AJR  Books
From AJR,   December/January 2011

A Powerful, Flawed Reporting Giant Poisoning the Press   

Richard Nixon, Jack Anderson, and the Rise of Washington’s Scandal Culture

By Mark Feldstein

Farrar, Straus & Giroux

461 pages; $30

  Posted:  Thu,Dec.9 2010

Book review by Mark Lisheron
Senior Contributing Writer Mark Lisheron (mark@texaswatchdog.org) is Austin bureau chief for Texas Watchdog, a government accountability news Web site.      


Mark Feldstein has done journalism a terrific service by putting Jack Anderson once again at the center of the reporting universe.

The legends of Watergate having blotted out the sun, almost no one remembers Anderson. But just a few short months before the world's most famous third-rate burglary collapsed into a conspiracy that brought the impeachment and resignation of President Richard Nixon, Jack Anderson was, perhaps, the most famous reporter in the world.

He was a Pulitzer Prize winner, feared and loathed by the highest-ranking political figures in both parties. He was fearless in defense of the First Amendment, protective of his sources and relentless in pursuit of the documented proof the best stories depend upon. And as Feldstein's book establishes, threatening enough that a president would seriously discuss with his staff having him killed.

Anderson was also an embarrassment. His prose and his ego were as loud and gauche as his suits. He was not above bugging and bribing, misrepresenting himself and consorting with underworld figures to get what he needed to kick out another 750-word column, incomprehensibly called the Washington Merry-Go-Round. Finally, as his fame and notoriety flickered, Anderson sold out in every ethically questionable way, for big money.
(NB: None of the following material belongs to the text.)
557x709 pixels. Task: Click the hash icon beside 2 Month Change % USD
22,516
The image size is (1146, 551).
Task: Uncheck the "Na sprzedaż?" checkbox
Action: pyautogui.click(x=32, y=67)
The portraits of Nixon and Anderson painted by Feldstein, a professor of media and public affairs at George Washington University and a much decorated investigative reporter himself, are not pretty. Nixon uses the red stain of communism to smear his way from the U.S. House to the Senate, the vice presidency and, after eight years in the political wilderness, the White House. Anderson's ethics, as he rises from "legman" apprenticing for Drew Pearson and eventually inheriting his nationally syndicated Merry-Go-Round column, would be unrecognizable today.

In 1958, while Nixon serves as vice president under Dwight Eisenhower, Anderson and a Democratic operative are caught bugging a businessman whose bribery of Eisenhower's chief of staff results in the staff member's resignation. Appearing before a grand jury, Anderson offers up, one of the prosecutors said, "the greatest morass of concealment, dissemblance and demonstrable perjury to which I have ever been exposed in a courtroom."

The lesson for Anderson, who walked, is to do whatever it takes and never back down. He is able to ferret out a $205,000 gift channeled to Nixon through his ne'er do well brother, Donald, from eccentric recluse Howard Hughes. At the same time, Anderson is taking thousands of dollars in cash, stock and gifts from column subjects and lobbyists.

Knee deep in the fetid mire, however, Anderson could summon sources to provide documents like those exposing the Nixon administration's secret role in a surprise and much condemned attack on India by Pakistan in 1971. It was the story that would win him the Pulitzer Prize and a curiously fleeting fame.

The lesson for Nixon is do unto others before they do unto you. One of the book's most valuable insights comes in the retelling of Anderson's bombshells exposing the Nixon administration's role in the murderous overthrow of the government of Chile on behalf of the International Telephone and Telegraph Corp. It was, with dirty money spent and illegal acts committed by the same cast, a dress rehearsal for Watergate.

As Anderson bears down on the story, Nixon suggests to his henchmen that the reporter should be murdered. The bumbling and haphazard planning – including discussions with a CIA scientist to slather an LSD-laced mixture on the steering wheel of Anderson's car – would be laughable if they weren't so chilling.

If there is one weakness in "Poisoning the Press," it is Feldstein's inability to adequately explain how or why Anderson, at the zenith in 1972, failed so miserably to get on top of Watergate. The book is also a little thin trying to keep the promise of the title to fix Nixon and Anderson in the rise of Washington scandal culture. Journalism ethics reform, the rise of investigative teams, their preoccupation with devalued scandals that are nonetheless given "gate" suffixes and their blunting by a new generation of politicians staying on message are handled in a nine-page epilogue.

Feldstein needn't have bothered. He already had a great story, a "Who's Afraid of Virginia Woolf" love story of two powerful men who for gnarled and tangled reasons needed one another desperately.